We find in other places clear indications that Shakespeare knew very well what this man was and was worth. Edward's young son, in Richard III., speaks with enthusiasm of Cæsar as that conqueror whom death has not conquered; Horatio, in the almost contemporary Hamlet, speaks of "mightiest Julius" and his death; and Cleopatra, in Antony and Cleopatra, is proud of having been the mistress of Cæsar. It is true that in As You Like It the playful Rosalind uses the expression, "Cæsar's thrasonical brag," with reference to the famous Veni, vidi, vici, but in an entirely jocose context and acceptation.
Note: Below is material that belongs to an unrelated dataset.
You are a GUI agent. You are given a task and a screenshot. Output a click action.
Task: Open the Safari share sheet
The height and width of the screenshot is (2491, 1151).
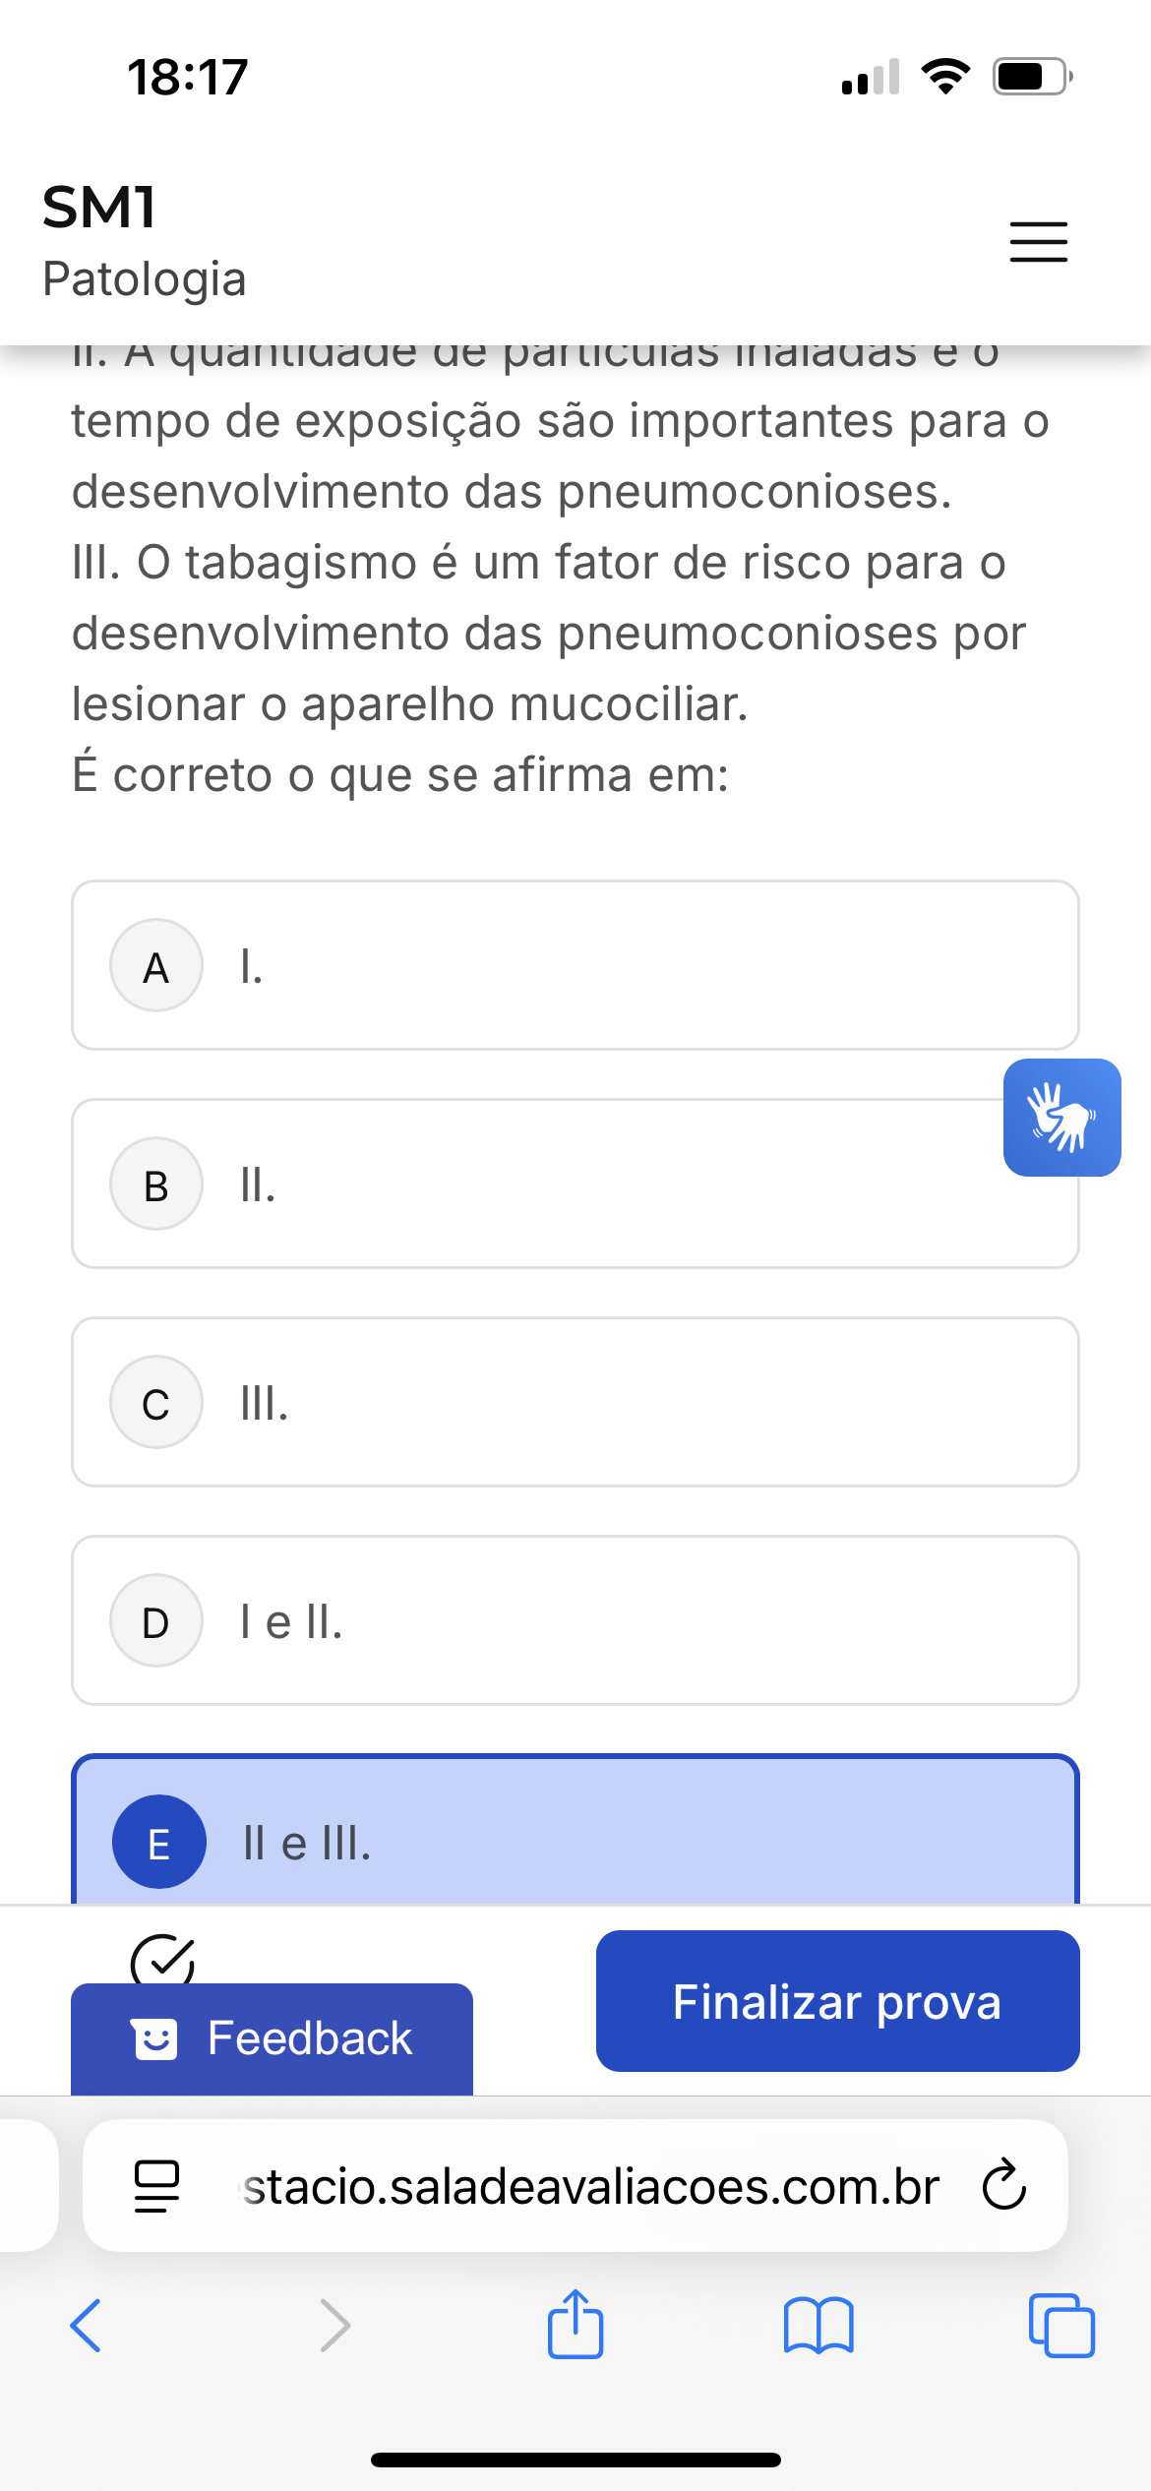tap(576, 2326)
But here! here Cæsar has become in effect no little of a braggart, and is compounded, on the whole, of anything but attractive characteristics. He produces the impression of an invalid. His liability to the "falling sickness," is emphasised. He is deaf of one ear. He has no longer his old strength. He faints when the crown is offered to him. He envies Cassius because he is a stronger swimmer. He is as superstitious as an old woman. He rejoices in flattery, talks pompously and arrogantly, boasts of his firmness and is for ever wavering. He acts incautiously and unintelligently, and does not realise what threatens him, while every one else sees it clearly.

Shakespeare dared not, says Gervinus, arouse too great interest in Cæsar; he had to throw into relief everything about him that could account for the conspiracy; and, moreover, he had Plutarch's distinct statement that Cæsar's character had greatly deteriorated shortly before his death. Hudson practically agrees with this, holding that Shakespeare wished to present Cæsar as he appeared in the eyes of the conspirators, so that "they too might have fair and equal judgment at our hands;" admitting, for the rest, that "Cæsar was literally too great to be seen by them," and that "Cæsar is far from being himself in these scenes; hardly one of the speeches put in his mouth can be regarded as historically characteristic." Thus Hudson arrives at the astonishing result that "there is an undertone of irony at work in the ordering and tempering of this composition," explaining that, "when such a shallow idealist as Brutus is made to overtop and outshine the greatest practical genius the world ever saw," we are bound to assume that the intention is ironical.

This is the emptiest cobweb-spinning. There is no trace of irony in the representation of Brutus. Nor can we fall back upon the argument that Cæsar, after his death, becomes the chief personage of the drama, and as a corpse, as a memory, as a spirit, strikes down his murderers. How can so small a man cast so great a shadow! Shakespeare, of course, intended to show Cæsar as triumphing after his death. He has changed Brutus's evil genius, which appears to him in the camp and at Philippi, into Cæsar's ghost; but this ghost is not sufficient to rehabilitate Cæsar in our estimation.

Nor is it true that Cæsar's greatness would have impaired the unity of the piece. Its poetic value, on the contrary, suffers from his pettiness. The play might have been immeasurably richer and deeper than it is, had Shakespeare been inspired by a feeling of Cæsar's greatness.